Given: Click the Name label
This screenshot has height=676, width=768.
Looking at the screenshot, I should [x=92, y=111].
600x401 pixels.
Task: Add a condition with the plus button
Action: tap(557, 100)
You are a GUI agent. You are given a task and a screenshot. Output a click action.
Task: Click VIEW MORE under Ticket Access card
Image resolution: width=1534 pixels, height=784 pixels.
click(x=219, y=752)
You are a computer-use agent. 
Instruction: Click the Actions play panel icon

*What the task asks:* Print the line containing "Image resolution: width=1534", then every line after it through the last line of the records, each exactly as written; nothing else belongs in the answer.

*Output of the task:*
Image resolution: width=1534 pixels, height=784 pixels.
click(x=219, y=752)
You are a computer-use agent. 
Instruction: Click the Actions play panel icon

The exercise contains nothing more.